Melancholy set into Gunnar’s soul. “Did you envy him?”
“What? No, nothing of the sort!” Kettil’s mouth broke into a broad, toothy grin. “How could I? Everything I know I learned from him!”
“But he never taught you the magic he used in his sword-making, did he?” Gunnar pressed.
A nervous laugh worked its way up the smith’s throat. “What are you getting at? I never had much ability for magic. My weapons are forged with skill and might alone, but that’s fine by me. We can’t all be the caliber of Master Torvald. In all honesty, Gunnar, I wish that he were still here.”
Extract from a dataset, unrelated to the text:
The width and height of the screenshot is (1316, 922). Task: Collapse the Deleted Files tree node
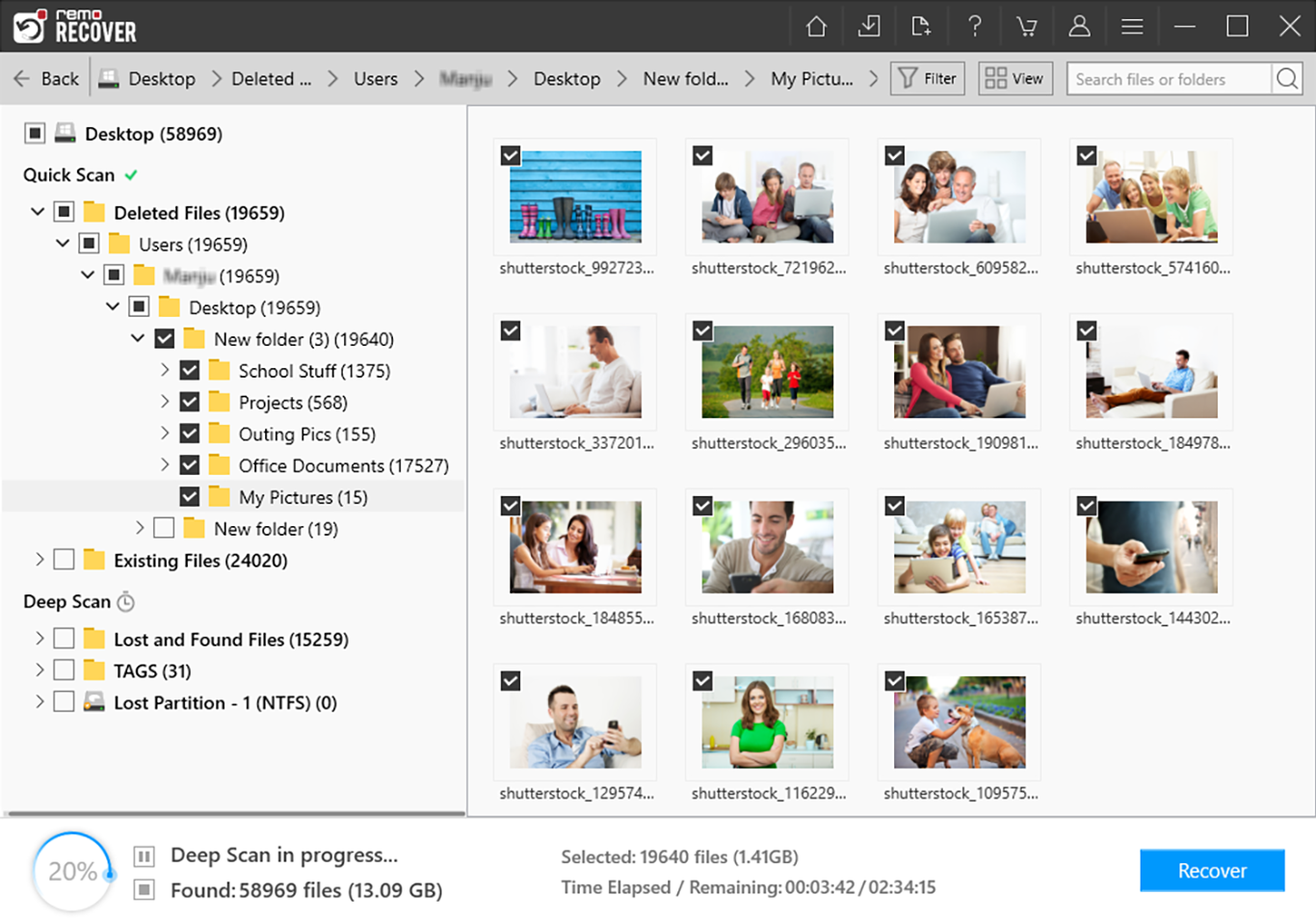(x=38, y=212)
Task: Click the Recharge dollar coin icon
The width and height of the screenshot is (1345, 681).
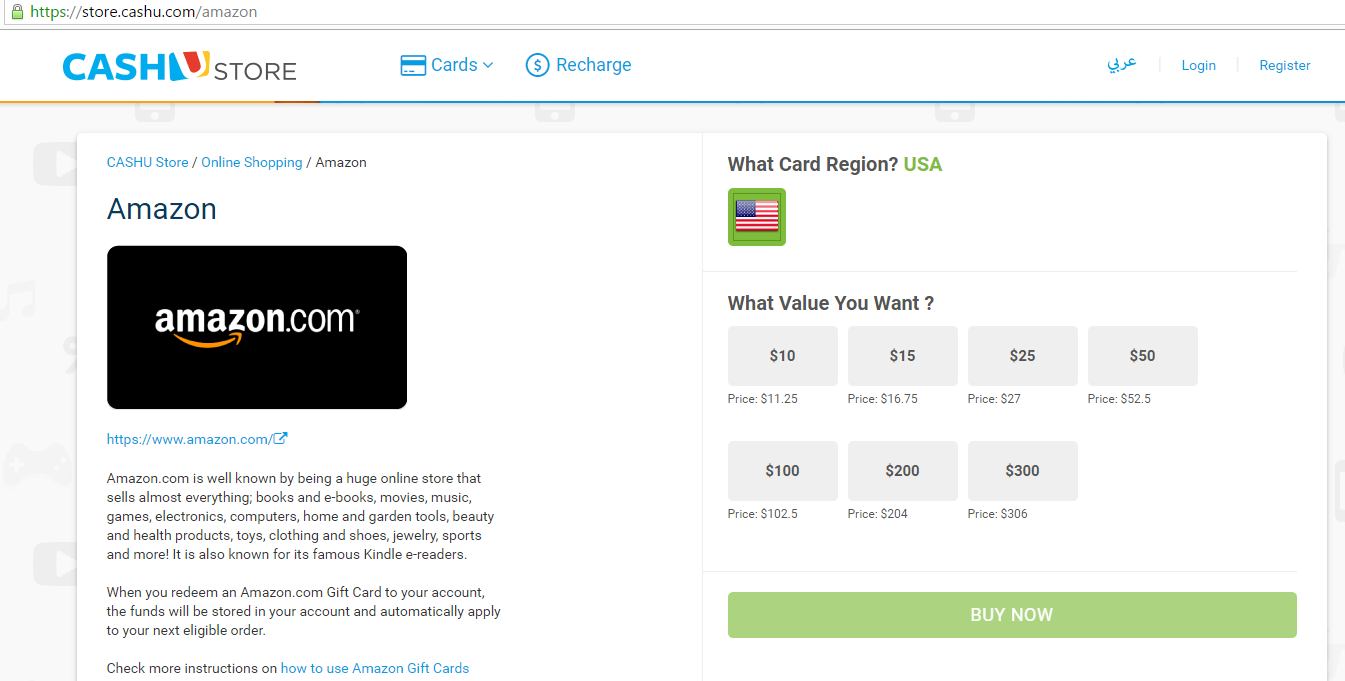Action: coord(537,66)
The contrition that flashed across Master Kettil’s face was sincere. Gunnar swallowed a lump of regret in his throat. “In all honesty, so do I.” He continued sweeping, his back to the man and his ears trained upon the sounds of the falling night around them.
Afar off, a church bell tolled the hour.
“It shouldn’t be long now,” said Master Kettil, a wistful note in his voice.
Gunnar looked up. “What shouldn’t?”
“The monster hoard attacks at night,” his master replied. “They’ll be loping across the fields and forests and come upon us, to slaughter us all.”
“Some of us don’t die so easily,” said Gunnar as he resumed his sweeping.
Kettil grunted. “You have your father’s courage. Would that it meant anything. I’m truly sorry, Gunnar.”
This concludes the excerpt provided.